▶ WHAT THE TASK ASKS
Copy the records word for word, starting at the line that contains "Open the Elon Musk name on the 2025 tweet" and ending at the line that contains "Action: coord(340,229)".

▶ DATA SHOWN
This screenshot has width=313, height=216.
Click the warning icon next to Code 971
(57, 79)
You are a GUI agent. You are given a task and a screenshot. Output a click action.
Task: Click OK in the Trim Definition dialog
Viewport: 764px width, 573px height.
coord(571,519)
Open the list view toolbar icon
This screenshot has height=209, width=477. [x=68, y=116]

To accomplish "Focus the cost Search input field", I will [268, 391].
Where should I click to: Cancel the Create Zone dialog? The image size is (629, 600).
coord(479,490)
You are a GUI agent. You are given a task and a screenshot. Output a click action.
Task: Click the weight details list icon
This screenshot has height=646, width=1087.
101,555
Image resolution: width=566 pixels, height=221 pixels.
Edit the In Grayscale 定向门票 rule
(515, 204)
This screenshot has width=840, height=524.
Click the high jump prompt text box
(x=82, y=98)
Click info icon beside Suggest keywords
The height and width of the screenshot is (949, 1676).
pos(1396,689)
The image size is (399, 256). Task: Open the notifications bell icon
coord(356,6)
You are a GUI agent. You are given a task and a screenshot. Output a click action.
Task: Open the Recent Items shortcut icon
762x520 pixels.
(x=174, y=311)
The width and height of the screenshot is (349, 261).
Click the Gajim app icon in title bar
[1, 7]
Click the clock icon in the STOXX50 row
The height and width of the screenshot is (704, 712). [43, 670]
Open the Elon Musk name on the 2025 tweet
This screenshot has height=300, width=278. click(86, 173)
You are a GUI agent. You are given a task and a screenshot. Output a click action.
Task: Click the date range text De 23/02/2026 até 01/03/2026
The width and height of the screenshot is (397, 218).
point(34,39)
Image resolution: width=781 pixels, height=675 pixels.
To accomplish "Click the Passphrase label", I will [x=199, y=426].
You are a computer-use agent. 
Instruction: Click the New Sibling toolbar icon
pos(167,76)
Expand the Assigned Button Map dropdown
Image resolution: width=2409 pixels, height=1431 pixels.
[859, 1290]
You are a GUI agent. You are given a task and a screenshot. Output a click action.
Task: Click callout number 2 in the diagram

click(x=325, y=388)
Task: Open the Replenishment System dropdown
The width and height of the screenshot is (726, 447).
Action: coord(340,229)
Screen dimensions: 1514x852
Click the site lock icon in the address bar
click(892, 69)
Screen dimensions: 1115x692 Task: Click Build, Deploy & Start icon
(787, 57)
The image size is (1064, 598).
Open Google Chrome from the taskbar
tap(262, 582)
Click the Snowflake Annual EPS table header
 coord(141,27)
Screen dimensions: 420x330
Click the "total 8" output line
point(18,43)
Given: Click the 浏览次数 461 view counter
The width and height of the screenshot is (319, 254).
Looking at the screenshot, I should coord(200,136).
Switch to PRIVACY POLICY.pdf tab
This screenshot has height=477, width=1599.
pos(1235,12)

▶ TASK RESPONSE
Open the Elon Musk name on the 2025 tweet
This screenshot has height=300, width=278. click(86, 173)
You are a GUI agent. You are given a task and a screenshot. Output a click action.
Task: Click the date range text De 23/02/2026 até 01/03/2026
The width and height of the screenshot is (397, 218).
point(34,39)
Image resolution: width=781 pixels, height=675 pixels.
To accomplish "Click the Passphrase label", I will [x=199, y=426].
You are a computer-use agent. 
Instruction: Click the New Sibling toolbar icon
pos(167,76)
Expand the Assigned Button Map dropdown
Image resolution: width=2409 pixels, height=1431 pixels.
[859, 1290]
You are a GUI agent. You are given a task and a screenshot. Output a click action.
Task: Click callout number 2 in the diagram

click(x=325, y=388)
Task: Open the Replenishment System dropdown
The width and height of the screenshot is (726, 447).
Action: coord(340,229)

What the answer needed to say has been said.